Input data START

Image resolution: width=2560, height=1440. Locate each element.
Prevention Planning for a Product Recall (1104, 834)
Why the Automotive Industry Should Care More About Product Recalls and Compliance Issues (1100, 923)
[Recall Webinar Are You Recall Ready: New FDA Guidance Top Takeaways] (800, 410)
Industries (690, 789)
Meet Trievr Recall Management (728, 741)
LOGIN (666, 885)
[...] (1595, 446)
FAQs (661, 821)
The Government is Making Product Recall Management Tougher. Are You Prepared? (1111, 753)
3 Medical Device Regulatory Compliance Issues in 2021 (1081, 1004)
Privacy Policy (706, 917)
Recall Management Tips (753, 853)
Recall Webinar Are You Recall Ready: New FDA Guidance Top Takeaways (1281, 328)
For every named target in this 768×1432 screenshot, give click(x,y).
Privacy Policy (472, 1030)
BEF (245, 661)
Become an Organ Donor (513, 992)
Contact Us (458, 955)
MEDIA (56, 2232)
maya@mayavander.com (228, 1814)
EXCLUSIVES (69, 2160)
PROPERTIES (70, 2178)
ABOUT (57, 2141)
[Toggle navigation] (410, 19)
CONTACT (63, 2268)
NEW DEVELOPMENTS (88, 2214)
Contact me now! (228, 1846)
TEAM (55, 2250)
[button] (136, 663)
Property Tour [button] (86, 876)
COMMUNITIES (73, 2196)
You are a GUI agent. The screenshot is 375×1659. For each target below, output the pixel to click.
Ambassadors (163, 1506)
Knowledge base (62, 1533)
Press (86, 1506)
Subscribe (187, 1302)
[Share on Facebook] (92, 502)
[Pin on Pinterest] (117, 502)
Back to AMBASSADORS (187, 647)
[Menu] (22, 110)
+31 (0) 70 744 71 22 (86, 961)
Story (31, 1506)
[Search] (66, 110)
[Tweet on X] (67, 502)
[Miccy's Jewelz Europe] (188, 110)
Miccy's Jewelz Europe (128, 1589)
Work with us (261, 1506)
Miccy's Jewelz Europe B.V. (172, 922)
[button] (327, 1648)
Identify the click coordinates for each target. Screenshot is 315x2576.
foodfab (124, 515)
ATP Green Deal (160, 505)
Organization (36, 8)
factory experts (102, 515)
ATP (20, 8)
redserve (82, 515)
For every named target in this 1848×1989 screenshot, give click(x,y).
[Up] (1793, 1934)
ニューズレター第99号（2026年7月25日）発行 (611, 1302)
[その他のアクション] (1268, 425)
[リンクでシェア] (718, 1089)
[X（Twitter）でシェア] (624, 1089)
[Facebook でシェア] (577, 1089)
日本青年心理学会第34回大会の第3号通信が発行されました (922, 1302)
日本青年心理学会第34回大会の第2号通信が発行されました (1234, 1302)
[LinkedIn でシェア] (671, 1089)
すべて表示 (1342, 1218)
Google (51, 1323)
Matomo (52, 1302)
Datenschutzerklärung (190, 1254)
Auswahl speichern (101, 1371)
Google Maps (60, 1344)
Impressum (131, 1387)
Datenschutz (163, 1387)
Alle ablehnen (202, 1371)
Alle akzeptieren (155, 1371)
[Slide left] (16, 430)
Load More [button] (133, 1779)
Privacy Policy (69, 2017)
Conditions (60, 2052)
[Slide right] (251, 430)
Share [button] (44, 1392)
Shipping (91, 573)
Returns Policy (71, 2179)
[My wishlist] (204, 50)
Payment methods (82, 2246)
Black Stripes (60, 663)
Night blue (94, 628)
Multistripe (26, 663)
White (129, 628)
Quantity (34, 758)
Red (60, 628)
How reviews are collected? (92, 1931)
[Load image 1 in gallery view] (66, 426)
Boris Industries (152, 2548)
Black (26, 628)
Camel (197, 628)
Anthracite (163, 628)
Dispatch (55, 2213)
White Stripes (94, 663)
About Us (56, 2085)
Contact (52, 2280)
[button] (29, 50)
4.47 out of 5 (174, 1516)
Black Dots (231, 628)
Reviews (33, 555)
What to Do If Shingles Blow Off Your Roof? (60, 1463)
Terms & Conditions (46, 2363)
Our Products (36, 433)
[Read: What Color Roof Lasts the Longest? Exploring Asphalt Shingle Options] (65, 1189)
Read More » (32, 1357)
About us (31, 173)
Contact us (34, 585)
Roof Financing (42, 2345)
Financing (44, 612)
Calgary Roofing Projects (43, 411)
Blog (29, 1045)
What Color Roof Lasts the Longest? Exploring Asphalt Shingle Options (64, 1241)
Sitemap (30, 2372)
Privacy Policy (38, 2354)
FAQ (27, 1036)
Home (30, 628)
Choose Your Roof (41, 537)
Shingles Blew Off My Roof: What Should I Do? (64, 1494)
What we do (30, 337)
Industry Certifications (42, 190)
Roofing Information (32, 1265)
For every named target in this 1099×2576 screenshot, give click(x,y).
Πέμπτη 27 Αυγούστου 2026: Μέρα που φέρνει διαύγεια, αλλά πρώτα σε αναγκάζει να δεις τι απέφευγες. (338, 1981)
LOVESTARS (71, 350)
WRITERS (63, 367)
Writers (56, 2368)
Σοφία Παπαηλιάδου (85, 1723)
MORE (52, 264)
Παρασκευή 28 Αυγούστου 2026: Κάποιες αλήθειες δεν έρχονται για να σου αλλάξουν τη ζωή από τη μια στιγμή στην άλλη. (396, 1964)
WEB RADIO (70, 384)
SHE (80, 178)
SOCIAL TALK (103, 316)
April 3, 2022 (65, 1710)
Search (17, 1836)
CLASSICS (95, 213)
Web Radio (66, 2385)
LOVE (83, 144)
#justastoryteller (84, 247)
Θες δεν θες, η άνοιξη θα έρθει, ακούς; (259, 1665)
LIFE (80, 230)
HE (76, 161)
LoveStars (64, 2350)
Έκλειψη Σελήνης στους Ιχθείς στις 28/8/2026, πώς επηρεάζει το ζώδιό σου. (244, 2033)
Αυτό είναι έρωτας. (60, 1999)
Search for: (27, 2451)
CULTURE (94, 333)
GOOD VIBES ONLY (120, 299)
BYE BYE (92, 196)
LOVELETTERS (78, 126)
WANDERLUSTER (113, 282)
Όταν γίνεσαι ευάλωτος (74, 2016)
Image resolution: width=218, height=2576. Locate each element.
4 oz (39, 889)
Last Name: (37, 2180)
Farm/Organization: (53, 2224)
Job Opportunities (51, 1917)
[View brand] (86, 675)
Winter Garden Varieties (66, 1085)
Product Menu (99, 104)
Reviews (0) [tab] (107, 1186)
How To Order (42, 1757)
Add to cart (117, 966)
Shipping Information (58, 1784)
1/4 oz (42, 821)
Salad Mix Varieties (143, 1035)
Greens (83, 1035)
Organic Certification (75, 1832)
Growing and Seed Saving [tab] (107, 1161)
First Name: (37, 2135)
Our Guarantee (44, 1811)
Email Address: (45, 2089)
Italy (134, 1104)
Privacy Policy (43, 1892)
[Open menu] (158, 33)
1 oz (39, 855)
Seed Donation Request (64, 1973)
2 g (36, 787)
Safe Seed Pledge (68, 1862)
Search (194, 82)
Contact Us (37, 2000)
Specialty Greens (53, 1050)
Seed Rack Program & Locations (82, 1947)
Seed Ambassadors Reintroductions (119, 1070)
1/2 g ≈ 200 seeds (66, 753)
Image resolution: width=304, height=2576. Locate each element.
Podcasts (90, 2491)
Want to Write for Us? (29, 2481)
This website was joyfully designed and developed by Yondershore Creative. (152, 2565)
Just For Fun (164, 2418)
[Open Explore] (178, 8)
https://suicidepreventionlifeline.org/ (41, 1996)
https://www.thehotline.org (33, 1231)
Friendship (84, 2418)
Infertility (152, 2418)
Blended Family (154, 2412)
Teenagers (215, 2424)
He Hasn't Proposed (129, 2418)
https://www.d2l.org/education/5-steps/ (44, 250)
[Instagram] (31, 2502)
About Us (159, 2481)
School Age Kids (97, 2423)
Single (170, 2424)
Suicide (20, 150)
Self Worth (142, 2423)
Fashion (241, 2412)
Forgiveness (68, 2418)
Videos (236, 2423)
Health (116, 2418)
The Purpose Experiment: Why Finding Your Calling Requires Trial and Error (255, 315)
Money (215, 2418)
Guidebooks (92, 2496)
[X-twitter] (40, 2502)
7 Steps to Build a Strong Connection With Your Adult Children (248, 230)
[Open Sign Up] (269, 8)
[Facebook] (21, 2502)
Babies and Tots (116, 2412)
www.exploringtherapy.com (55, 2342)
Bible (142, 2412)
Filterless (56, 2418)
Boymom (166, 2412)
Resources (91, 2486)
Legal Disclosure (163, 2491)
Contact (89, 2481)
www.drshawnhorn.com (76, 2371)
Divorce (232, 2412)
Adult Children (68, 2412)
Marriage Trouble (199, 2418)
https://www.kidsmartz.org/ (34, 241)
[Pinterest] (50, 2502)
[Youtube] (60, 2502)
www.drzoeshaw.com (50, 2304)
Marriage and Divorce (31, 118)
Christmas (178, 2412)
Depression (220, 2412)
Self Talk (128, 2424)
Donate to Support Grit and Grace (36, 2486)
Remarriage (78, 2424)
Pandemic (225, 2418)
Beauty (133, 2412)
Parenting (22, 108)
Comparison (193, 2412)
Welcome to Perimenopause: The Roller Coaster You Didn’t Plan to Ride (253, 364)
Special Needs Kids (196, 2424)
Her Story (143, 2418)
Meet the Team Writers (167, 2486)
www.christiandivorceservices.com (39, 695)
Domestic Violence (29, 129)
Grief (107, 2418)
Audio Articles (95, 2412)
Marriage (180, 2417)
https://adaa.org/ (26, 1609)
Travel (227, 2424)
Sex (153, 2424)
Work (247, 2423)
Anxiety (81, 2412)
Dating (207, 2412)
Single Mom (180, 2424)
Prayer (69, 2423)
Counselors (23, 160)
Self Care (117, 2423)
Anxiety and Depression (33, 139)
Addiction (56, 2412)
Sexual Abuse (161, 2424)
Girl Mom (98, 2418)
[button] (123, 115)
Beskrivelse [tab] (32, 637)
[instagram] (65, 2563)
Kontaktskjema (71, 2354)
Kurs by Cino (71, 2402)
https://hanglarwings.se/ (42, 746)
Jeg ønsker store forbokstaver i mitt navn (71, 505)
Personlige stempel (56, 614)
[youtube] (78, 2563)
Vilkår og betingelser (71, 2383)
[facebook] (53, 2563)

Input data END

Problem description ->
Look for the word "Color" in every line of the listing and copy the lines that have it.

Your response ->
[Read: What Color Roof Lasts the Longest? Exploring Asphalt Shingle Options] (65, 1189)
What Color Roof Lasts the Longest? Exploring Asphalt Shingle Options (64, 1241)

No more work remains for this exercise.